Desse modo, falhas ou paradas em uma área não afetam o processamento em outra. Até mesmo a falha no servidor central pode não atrapalhar, já que o processamento em borda garante o armazenamento local para envio futuro, quando tudo voltar ao normal.

Outra vantagem é a segurança dos dados. Dados sensíveis podem ficar limitados apenas ao computador ou dispositivo na borda trafegando em local seguro, dentro da fábrica ou em uma área ainda menor. Dividindo e isolando o tratamento destes dados ganha-se também em robustez, já que um sistema fica isolado de outro. Uma falha ou parada em um sistema de borda afeta apenas aquele local, os outros sistemas continuam funcionando.

Acrescentando inteligência à borda

Com o aumento recente do poder de processamento dos dispositivos IoT, a computação de borda também ganha o poder da inteligência artificial. A inteligência artificial é o campo que desenvolve tecnologias focadas em reproduzir habilidades humanas como análise de dados, tomada de decisão e reconhecimento de imagens. Em alguns casos, podemos fazer o processamento dos dados e gerar respostas diretamente no computador de borda.

Dessa forma, quando um sensor é lido, por exemplo, o valor da medida é armazenado e processado localmente. A resposta para controle de um processo também é executada localmente, de forma automatizada, aumentando a velocidade da tomada de decisão. Com isso, o sistema fica ainda mais inteligente — pois possui mais informações para embasar decisões futuras — e só envia o status do processo para um sistema central.

Um dos maiores beneficiários dessa evolução é o processamento de imagens.
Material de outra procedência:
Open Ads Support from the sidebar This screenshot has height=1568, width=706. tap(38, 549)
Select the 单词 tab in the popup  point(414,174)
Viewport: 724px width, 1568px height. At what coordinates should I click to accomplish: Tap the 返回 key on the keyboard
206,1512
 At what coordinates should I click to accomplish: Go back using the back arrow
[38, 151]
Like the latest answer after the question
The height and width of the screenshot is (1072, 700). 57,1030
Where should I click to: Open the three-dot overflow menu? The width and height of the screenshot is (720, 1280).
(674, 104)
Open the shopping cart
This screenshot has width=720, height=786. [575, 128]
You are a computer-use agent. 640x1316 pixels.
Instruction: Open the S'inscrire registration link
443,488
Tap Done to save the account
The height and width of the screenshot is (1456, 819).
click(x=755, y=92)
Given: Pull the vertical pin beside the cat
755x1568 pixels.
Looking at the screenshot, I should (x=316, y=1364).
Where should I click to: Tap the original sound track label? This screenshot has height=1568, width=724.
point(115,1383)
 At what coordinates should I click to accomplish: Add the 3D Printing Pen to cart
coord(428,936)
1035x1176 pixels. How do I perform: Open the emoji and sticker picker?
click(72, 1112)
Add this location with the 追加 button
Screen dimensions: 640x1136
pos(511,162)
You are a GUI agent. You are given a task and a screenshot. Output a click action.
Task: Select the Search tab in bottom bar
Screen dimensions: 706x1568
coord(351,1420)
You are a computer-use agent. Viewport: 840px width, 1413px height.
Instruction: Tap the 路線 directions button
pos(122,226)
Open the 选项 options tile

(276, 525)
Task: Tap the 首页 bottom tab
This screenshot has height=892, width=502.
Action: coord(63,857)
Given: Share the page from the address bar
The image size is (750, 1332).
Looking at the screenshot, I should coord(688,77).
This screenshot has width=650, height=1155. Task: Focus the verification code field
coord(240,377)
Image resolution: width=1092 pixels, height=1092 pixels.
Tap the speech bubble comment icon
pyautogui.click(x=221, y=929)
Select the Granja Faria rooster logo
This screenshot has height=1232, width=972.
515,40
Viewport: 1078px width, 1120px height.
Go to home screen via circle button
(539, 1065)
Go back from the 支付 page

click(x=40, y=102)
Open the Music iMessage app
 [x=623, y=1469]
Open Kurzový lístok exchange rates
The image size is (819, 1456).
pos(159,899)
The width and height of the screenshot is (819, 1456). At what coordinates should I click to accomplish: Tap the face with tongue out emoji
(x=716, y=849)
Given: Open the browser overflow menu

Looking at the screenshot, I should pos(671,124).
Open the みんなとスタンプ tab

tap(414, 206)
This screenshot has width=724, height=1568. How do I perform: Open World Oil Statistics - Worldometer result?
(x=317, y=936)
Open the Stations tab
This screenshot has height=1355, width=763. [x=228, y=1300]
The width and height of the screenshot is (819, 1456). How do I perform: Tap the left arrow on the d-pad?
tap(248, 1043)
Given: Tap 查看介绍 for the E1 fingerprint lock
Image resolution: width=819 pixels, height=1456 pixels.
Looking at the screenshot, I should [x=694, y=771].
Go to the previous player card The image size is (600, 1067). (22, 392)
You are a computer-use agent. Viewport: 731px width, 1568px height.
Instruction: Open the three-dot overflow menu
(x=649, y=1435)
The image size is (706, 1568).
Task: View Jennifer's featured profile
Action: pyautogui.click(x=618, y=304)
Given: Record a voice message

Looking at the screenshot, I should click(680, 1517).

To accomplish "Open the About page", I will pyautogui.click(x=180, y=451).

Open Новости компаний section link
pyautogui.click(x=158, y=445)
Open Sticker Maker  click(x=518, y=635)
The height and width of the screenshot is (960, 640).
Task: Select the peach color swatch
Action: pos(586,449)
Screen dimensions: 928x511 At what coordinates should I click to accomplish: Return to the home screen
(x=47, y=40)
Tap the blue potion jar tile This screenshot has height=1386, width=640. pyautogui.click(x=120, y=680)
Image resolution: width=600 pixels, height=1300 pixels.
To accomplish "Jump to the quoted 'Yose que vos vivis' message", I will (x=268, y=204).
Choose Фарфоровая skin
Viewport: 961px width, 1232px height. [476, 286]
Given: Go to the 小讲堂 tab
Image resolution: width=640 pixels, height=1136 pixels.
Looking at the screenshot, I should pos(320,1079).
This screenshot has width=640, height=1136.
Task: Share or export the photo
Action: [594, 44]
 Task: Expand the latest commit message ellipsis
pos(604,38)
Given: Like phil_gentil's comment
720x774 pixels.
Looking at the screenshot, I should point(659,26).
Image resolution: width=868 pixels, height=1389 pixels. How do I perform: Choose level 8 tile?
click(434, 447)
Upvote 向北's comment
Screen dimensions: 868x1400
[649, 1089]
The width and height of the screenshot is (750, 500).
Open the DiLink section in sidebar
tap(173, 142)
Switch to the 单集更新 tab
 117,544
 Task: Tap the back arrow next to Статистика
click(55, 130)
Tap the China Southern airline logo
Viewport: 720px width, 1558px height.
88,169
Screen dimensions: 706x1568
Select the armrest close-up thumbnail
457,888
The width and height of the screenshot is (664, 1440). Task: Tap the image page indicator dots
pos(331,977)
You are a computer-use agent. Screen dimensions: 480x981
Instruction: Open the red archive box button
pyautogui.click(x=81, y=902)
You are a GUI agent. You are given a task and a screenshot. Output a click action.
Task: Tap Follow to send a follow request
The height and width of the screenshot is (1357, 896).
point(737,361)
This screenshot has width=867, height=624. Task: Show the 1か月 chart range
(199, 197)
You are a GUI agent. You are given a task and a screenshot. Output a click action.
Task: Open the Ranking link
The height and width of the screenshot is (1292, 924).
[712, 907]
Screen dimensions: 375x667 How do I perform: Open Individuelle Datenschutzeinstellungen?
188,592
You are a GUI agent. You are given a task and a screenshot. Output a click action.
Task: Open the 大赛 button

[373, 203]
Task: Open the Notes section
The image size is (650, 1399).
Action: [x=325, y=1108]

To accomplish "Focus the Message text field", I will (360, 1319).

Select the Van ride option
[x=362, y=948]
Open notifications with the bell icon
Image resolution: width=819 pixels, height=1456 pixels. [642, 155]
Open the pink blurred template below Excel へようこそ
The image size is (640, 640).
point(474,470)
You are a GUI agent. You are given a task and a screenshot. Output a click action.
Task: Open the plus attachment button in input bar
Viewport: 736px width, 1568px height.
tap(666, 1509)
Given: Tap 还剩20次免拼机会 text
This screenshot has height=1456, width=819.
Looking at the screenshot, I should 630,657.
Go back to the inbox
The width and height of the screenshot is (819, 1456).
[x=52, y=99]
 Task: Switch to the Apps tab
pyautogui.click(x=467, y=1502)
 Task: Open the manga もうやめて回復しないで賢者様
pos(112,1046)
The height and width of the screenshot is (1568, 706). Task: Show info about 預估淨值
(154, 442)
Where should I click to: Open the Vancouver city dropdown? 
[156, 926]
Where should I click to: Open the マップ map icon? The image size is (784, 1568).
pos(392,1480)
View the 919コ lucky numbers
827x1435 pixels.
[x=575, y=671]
As imagens vindas de câmeras podem ser processadas localmente, sem necessidade de envio pela rede para o servidor central processar e devolver o resultado. Sistemas de visão, que identificam objetos, fazem reconhecimento de caracteres (OCR) e outras aplicações ficam mais rápidos e não ocupam grande parte de banda de rede ao fazer tudo na borda.

Com mais inteligência na borda, aplicações que ocupam grande poder de processamento podem melhorar seu desempenho, como em aplicações de realidade virtual na indústria. A renderização dos itens de realidade virtual sobre a imagem das câmeras pode ser feita em menor tempo com um processamento local.

Conclusão

A inclusão da IoT na indústria com a revolução digital criou uma enorme quantidade de dados a serem processados, gerando mais tráfego nas redes industriais. Usando computação de borda, trazemos o processamento, armazenamento, análise e tomada de decisões para perto de onde os dados são gerados.

Dessa forma, o tráfego extra gerado pelo novo paradigma da Indústria 4.0 — que chega até os servidores centrais ou na nuvem — fica limitado apenas ao necessário. Não é enviada apenas uma medida especifica de um sensor, por exemplo, mas o resultado já processado: um indicador ou um status de uma tomada de decisão sobre esta medida.

Assim, a disponibilidade dos dados localmente pode ajudar a diminuir custos e propiciar agilidade nos processos. Mudanças podem ser feitas diretamente no local onde os dados são gerados, pelo pessoal que mais conhece os processos, diretamente na linha de produção. Isso permite uma atuação mais precisa e veloz sobre os dados coletados, permitindo que os processos se tornem mais ágeis e inteligentes, abrindo novas possibilidades para a melhoria de desempenho de resultados de todo tipo de negócio.